| (I also commented on the article, but nobody seems to be commenting over there, so reposting...) The advantage of statically typed RDBMS that he's leaving out here are (a) storage optimization (b) query optimization (as jawngee has already noted). You could get halfway to simulating a dynamically-typed RDBMS by declaring all your columns as, say, VARCHAR(5000). You could store strings, integers, floats, dates, etc. all in there pretty simply. However, they would use a lot more storage space as strings than they would as native data types (e.g. integer 1000 is one byte, string '1000' is 4). Over a large data set that would really add up. Secondly, when doing queries, your comparison operators (e.g. WHERE date > 2009-07-06) would be way less efficient as string comparisons than native type comparisons. I don't want to be dismissive and curmudgeonly about this, but over and over what I hear from people enthusiastic about NoSQL solutions is that they solve the current problems of RDBMS, while forgetting all the great features that we have spent the last 30 years building into database systems. The current "limitations" of SQL-based systems are often in fact age-old trade-offs that we made, but people have forgotten the positive benefits of those trade-offs. The reason databases are statically typed is because that saves storage space and processing time. The reason there's a standardized, domain-specific language that you have to learn is because having to learn a completely new API and mental model every time you want to access a data store from a new vendor is inefficient. Oh, and the reason SQL is so complicated is because relational algebra is complicated. Sure, SQL and RDBMS have their limitations. They're not the right tool for every job, and they are not even 100% perfect at the jobs where they are the right tool. But too often I hear people saying "fuck SQL!" simply because they don't want to learn it, and because they're too early on in their little pet project to realize the scalability problems a NoSQL system is going to run into that RDBMS solved 20+ years ago. |
The problem with this argument is that when I can slap several TB into every node in my db cluster the storage cost issue is basically moot. When it is cheaper to buy ten small boxes than one beefy server the processing time and query optimization issue also starts to come into question. At some point soon, and we may have already passed that point, the cost of centralizing db queries through a small number of expensive, highly tuned servers necessary to maintain the pillars of the RDBMS model will be outpaced by the benefits of abandoning both optimizations in favor of being able to use a small, cheap fleet of boxes running a distributed database.

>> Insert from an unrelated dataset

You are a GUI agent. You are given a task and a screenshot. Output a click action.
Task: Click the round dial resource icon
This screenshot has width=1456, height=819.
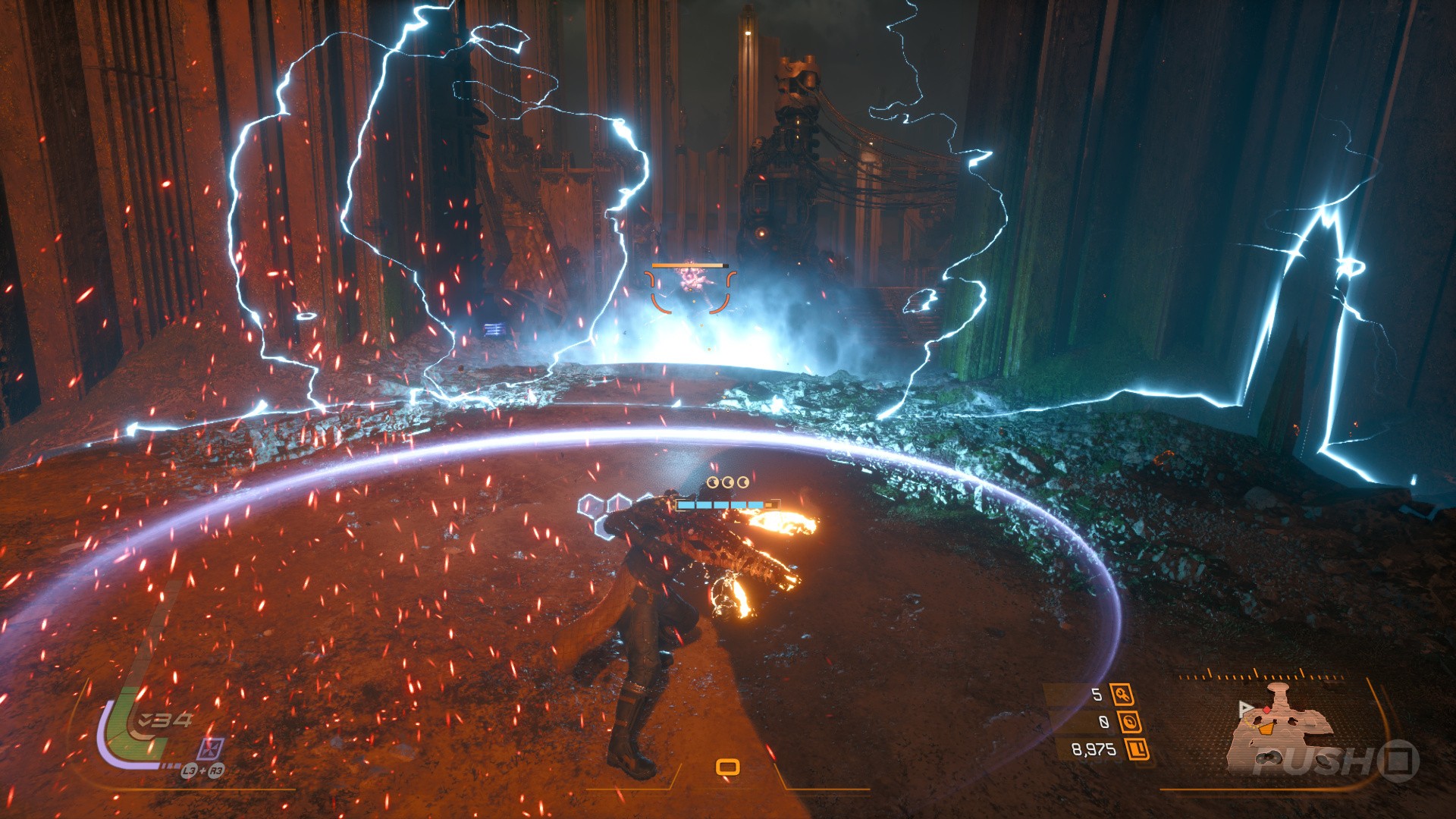pyautogui.click(x=1129, y=721)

The tradeoffs that were made several decades ago when the RDBMS and SQL ascended to their current dominance may have made sense at the time, but a lot has changed since then. You may try to delude yourself into thinking that there are "scalability problems a NoSQL system is going to run into that RDBMS solved 20+ years ago" but given the fact that almost all of these systems were designed with an eye on under what conditions RDBMS failed and in light of decades of research into distributed systems and scalability that did not exist when SQL/RDBMS emerged I find it hard to believe that there are scalability problems that RDBMS solved that NoSQL systems will run into. Hell, most of them were designed to solve specific scalability failures in big data systems where RDBMS fell over and died.